__Passage to read__.
After watching the Effective Java video I noticed that boxed primitives types support only four of the six comparison operators which <
, >
, <=
, >=
and don't support ==
and !=
.
My question is why boxed primitives don't support all operators?
They do support ==
and !=
. They just don't do what you're expecting.
For references, ==
and !=
tell you whether two references are equal - that is, whether they refer to the same object.
class Thingy {}
Thingy a = new Thingy();
Thingy b = new Thingy();
System.out.println(a == b); // prints false, because a and b refer to different objects
Thingy c = b;
System.out.println(b == c); // prints true, because b and c refer to the same object
This applies to all reference types, including boxed primitives:
Integer a = new Integer(50);
Integer b = new Integer(50);
System.out.println(a == b); // prints false, because a and b refer to different objects
Integer c = b;
System.out.println(b == c); // prints true, because b and c refer to the same object
Now, references don't support <
or >
or <=
or >=
:
Thingy a = new Thingy();
Thingy b = new Thingy();
System.out.println(a < b); // compile error
however, boxed primitives can be auto-unboxed, and the unboxed primitives do support them, so the compiler uses auto-unboxing:
Integer a = new Integer(42);
Integer a = new Integer(43);
System.out.println(a < b);
// is automatically converted to
System.out.println(a.intValue() < b.intValue());
This auto-unboxing doesn't happen with ==
or !=
, because those operators are already valid without auto-unboxing - they just don't do what you expect.

__Assigned task 1__.
Answer these questions from the passage on boxed primitives:
(a) Which video did the asker watch?
(b) For references, what do == and != tell you?
(c) What does the compiler use so that < can be applied to boxed primitives?
__Assigned task 2__. Please summarize the passage on boxed primitives in two sentences.
__Assigned task 3__. Print the passage on boxed primitives between "They do support" and "the same object.", inclusive.
The pixel coordinate data plays no part in the work on the passage on boxed primitives.

(Pixel coordinate data)
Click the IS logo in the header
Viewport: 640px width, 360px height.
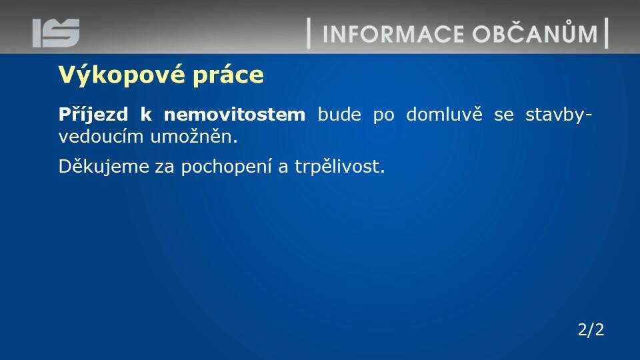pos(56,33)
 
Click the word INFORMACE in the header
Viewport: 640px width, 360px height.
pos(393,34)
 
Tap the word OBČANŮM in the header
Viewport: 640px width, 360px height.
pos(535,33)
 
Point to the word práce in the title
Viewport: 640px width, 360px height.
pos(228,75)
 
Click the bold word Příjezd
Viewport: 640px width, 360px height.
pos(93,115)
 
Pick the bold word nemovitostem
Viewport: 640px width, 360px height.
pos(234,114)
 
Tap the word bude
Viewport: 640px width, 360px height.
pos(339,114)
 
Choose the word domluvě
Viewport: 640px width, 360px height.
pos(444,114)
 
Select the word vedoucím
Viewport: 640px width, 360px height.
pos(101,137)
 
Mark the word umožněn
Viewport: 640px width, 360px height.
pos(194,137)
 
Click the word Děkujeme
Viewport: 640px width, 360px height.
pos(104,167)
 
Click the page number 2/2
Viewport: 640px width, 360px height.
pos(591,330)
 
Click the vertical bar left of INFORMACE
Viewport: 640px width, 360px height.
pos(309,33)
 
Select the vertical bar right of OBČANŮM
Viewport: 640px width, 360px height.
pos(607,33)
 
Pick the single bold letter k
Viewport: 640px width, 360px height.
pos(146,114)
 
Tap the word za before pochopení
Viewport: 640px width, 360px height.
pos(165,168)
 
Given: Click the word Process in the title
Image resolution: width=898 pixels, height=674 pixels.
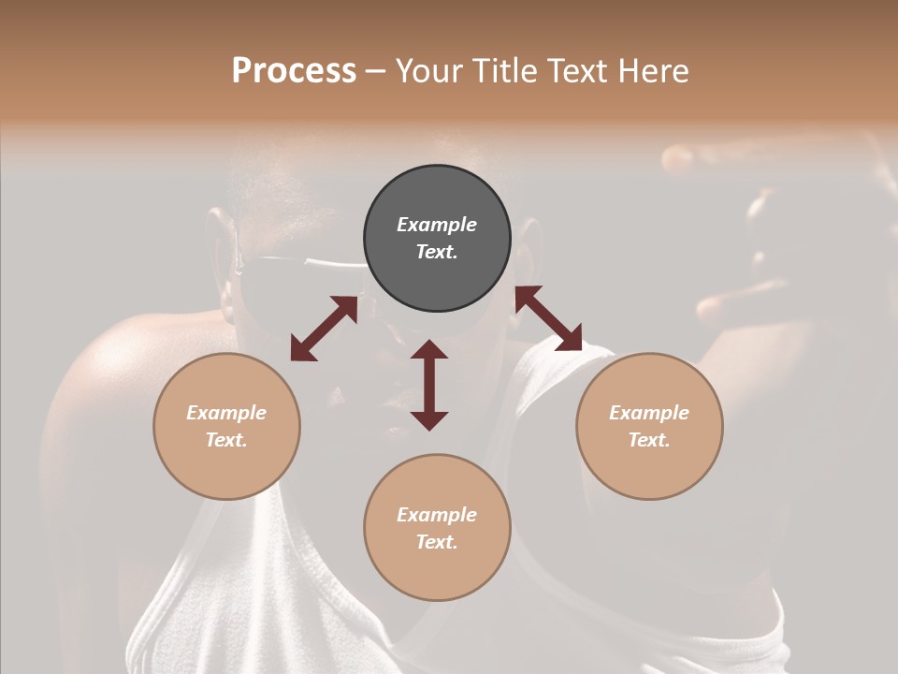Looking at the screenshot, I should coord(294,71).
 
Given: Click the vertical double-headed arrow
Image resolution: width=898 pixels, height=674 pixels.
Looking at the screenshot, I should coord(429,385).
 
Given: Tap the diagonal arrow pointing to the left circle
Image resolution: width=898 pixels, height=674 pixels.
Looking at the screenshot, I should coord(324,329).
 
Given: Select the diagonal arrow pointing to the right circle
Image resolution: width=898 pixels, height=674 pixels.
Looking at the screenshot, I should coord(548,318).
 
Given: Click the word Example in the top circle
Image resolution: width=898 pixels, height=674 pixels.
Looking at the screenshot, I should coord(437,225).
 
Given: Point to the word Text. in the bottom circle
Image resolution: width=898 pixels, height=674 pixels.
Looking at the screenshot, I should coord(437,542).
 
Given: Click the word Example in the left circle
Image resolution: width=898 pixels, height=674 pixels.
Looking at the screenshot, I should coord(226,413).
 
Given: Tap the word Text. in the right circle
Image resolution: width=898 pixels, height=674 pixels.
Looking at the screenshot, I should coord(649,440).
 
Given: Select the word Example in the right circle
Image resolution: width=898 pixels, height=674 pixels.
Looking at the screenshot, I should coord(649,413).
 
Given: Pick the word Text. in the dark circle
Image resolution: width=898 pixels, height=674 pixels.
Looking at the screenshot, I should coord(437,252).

__Expected output 1__.
(a) The Effective Java video.
(b) Whether two references are equal, that is, whether they refer to the same object.
(c) Auto-unboxing.

__Expected output 2__. Boxed primitives do support == and !=, but for references these operators test whether two references point to the same object, so they don't do what the asker expects. References don't support <, >, <= or >=, so the compiler auto-unboxes boxed primitives for those operators, which doesn't happen with == or != because they are already valid without it.

__Expected output 3__.
They do support ==
and !=
. They just don't do what you're expecting.
For references, ==
and !=
tell you whether two references are equal - that is, whether they refer to the same object.